[START Data in this exercise]
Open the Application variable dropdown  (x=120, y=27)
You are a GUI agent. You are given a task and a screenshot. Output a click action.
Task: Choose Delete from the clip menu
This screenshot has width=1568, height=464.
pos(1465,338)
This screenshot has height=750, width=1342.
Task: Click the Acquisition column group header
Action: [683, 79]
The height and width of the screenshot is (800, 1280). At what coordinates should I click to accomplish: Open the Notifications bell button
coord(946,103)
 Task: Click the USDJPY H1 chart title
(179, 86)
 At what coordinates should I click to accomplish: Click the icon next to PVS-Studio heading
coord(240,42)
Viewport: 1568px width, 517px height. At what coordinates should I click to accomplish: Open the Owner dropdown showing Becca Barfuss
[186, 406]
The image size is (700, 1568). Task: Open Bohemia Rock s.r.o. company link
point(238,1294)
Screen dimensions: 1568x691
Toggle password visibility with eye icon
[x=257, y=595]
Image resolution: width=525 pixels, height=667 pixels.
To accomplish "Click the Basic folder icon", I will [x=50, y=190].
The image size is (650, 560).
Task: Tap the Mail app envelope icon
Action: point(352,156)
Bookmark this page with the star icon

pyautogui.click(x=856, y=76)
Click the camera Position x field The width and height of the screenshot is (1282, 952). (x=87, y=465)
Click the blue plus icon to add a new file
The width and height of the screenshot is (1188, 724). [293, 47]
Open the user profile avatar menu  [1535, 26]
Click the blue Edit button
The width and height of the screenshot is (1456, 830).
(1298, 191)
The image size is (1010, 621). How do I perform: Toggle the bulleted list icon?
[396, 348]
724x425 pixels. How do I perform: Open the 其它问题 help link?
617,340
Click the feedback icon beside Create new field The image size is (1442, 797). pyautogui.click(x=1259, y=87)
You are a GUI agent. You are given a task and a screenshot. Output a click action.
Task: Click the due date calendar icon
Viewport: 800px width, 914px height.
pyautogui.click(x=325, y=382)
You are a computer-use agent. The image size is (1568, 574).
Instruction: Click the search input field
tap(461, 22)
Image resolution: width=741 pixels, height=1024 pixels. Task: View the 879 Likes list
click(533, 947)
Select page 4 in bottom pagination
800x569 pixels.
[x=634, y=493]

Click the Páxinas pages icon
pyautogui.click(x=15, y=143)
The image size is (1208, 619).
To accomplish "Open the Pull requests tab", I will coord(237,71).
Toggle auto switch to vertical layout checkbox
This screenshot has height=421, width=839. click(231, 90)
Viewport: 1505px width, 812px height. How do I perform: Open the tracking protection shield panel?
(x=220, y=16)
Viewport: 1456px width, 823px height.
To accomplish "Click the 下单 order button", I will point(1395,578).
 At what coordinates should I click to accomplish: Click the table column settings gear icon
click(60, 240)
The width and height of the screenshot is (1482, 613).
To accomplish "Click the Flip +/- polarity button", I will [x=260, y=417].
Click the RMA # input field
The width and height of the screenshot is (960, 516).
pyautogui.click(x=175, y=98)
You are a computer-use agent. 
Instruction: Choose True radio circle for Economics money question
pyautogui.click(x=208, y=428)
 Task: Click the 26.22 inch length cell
[END Data in this exercise]
» What is needed
Give the lines above as a JSON list of strings, one string per line, leaving out blank lines.

» Reply to the exercise
[
  "Open the Application variable dropdown  (x=120, y=27)",
  "You are a GUI agent. You are given a task and a screenshot. Output a click action.",
  "Task: Choose Delete from the clip menu",
  "This screenshot has width=1568, height=464.",
  "pos(1465,338)",
  "This screenshot has height=750, width=1342.",
  "Task: Click the Acquisition column group header",
  "Action: [683, 79]",
  "The height and width of the screenshot is (800, 1280). At what coordinates should I click to accomplish: Open the Notifications bell button",
  "coord(946,103)",
  " Task: Click the USDJPY H1 chart title",
  "(179, 86)",
  " At what coordinates should I click to accomplish: Click the icon next to PVS-Studio heading",
  "coord(240,42)",
  "Viewport: 1568px width, 517px height. At what coordinates should I click to accomplish: Open the Owner dropdown showing Becca Barfuss",
  "[186, 406]",
  "The image size is (700, 1568). Task: Open Bohemia Rock s.r.o. company link",
  "point(238,1294)",
  "Screen dimensions: 1568x691",
  "Toggle password visibility with eye icon",
  "[x=257, y=595]",
  "Image resolution: width=525 pixels, height=667 pixels.",
  "To accomplish \"Click the Basic folder icon\", I will [x=50, y=190].",
  "The image size is (650, 560).",
  "Task: Tap the Mail app envelope icon",
  "Action: point(352,156)",
  "Bookmark this page with the star icon",
  "pyautogui.click(x=856, y=76)",
  "Click the camera Position x field The width and height of the screenshot is (1282, 952). (x=87, y=465)",
  "Click the blue plus icon to add a new file",
  "The width and height of the screenshot is (1188, 724). [293, 47]",
  "Open the user profile avatar menu  [1535, 26]",
  "Click the blue Edit button",
  "The width and height of the screenshot is (1456, 830).",
  "(1298, 191)",
  "The image size is (1010, 621). How do I perform: Toggle the bulleted list icon?",
  "[396, 348]",
  "724x425 pixels. How do I perform: Open the 其它问题 help link?",
  "617,340",
  "Click the feedback icon beside Create new field The image size is (1442, 797). pyautogui.click(x=1259, y=87)",
  "You are a GUI agent. You are given a task and a screenshot. Output a click action.",
  "Task: Click the due date calendar icon",
  "Viewport: 800px width, 914px height.",
  "pyautogui.click(x=325, y=382)",
  "You are a computer-use agent. The image size is (1568, 574).",
  "Instruction: Click the search input field",
  "tap(461, 22)",
  "Image resolution: width=741 pixels, height=1024 pixels. Task: View the 879 Likes list",
  "click(533, 947)",
  "Select page 4 in bottom pagination",
  "800x569 pixels.",
  "[x=634, y=493]",
  "Click the Páxinas pages icon",
  "pyautogui.click(x=15, y=143)",
  "The image size is (1208, 619).",
  "To accomplish \"Open the Pull requests tab\", I will coord(237,71).",
  "Toggle auto switch to vertical layout checkbox",
  "This screenshot has height=421, width=839. click(231, 90)",
  "Viewport: 1505px width, 812px height. How do I perform: Open the tracking protection shield panel?",
  "(x=220, y=16)",
  "Viewport: 1456px width, 823px height.",
  "To accomplish \"Click the 下单 order button\", I will point(1395,578).",
  " At what coordinates should I click to accomplish: Click the table column settings gear icon",
  "click(60, 240)",
  "The width and height of the screenshot is (1482, 613).",
  "To accomplish \"Click the Flip +/- polarity button\", I will [x=260, y=417].",
  "Click the RMA # input field",
  "The width and height of the screenshot is (960, 516).",
  "pyautogui.click(x=175, y=98)",
  "You are a computer-use agent. ",
  "Instruction: Choose True radio circle for Economics money question",
  "pyautogui.click(x=208, y=428)",
  " Task: Click the 26.22 inch length cell"
]